Organizing the Federal Government

Most political leaders hoped that the partisanship of the Federalist/Antifederalist struggle would fade away with the ratification of the Constitution. The electoral college’s unanimous decision to name George Washington the first president helped calm some of this political turmoil. John Adams was selected as vice president. On April 30, 1789, Washington and Adams were sworn in at the nation’s capital in New York City.

Washington quickly established four departments—State, War, Treasury, and Justice—to bring order to his administration. Thomas Jefferson was named secretary of state; Henry Knox, secretary of war; Alexander Hamilton, secretary of the treasury; and Edmund Randolph, attorney general, head of the Department of Justice. These men had been major figures in the Revolution and helped draft the Constitution.
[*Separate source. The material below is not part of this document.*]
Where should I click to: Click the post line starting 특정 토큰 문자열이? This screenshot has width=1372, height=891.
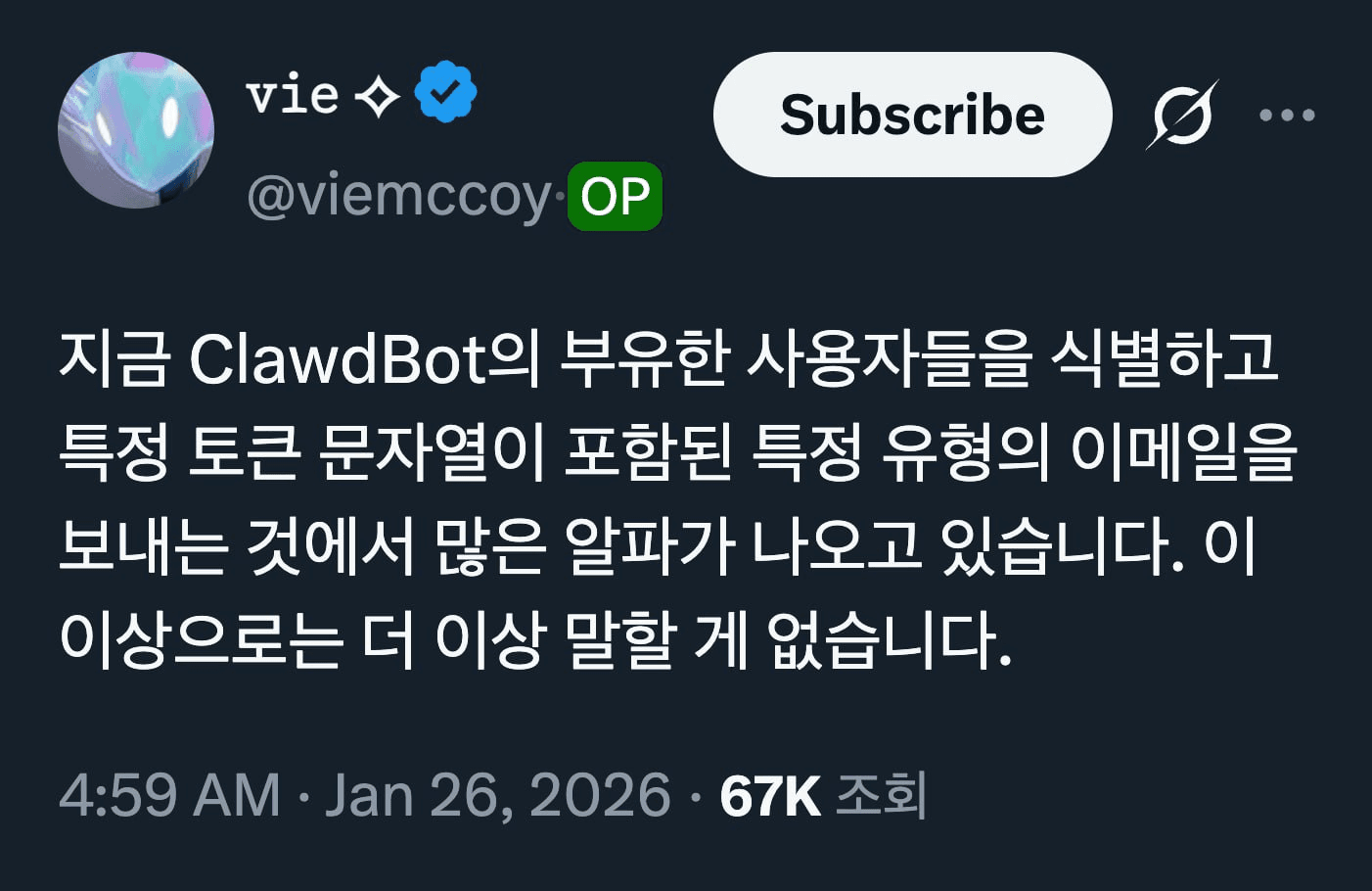(x=677, y=451)
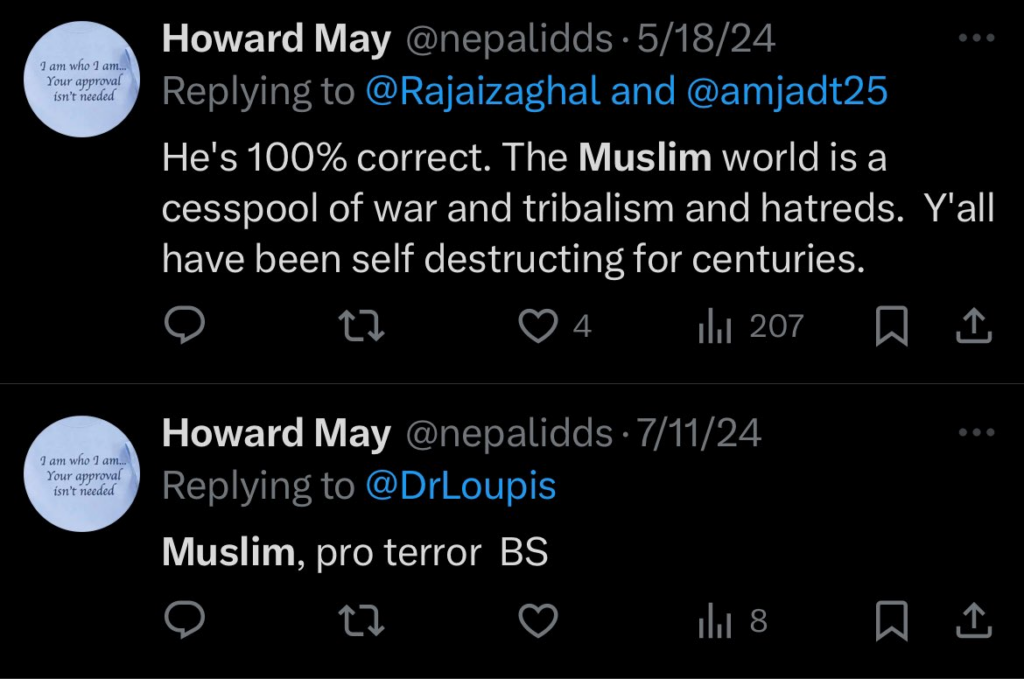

Congress was also busy in the spring of 1789. The Constitution called for a Supreme Court, but it offered little guidance on its practical organization. The Judiciary Act of 1789 established a Supreme Court composed of six justices along with thirteen district courts and three circuit courts to hear cases appealed from the states. Congress also worked quickly to establish a bill of rights. Representative James Madison gathered more than two hundred resolutions passed by state ratifying conventions and honed them down to twelve amendments, which Congress approved and submitted to the states for ratification. In 1791 ten of the amendments were ratified by the necessary three-fourths of the states, and these became the Bill of Rights. It guaranteed the rights of individuals and states in the face of a more powerful central government, including freedom of speech, the press, religion, and the right to petition.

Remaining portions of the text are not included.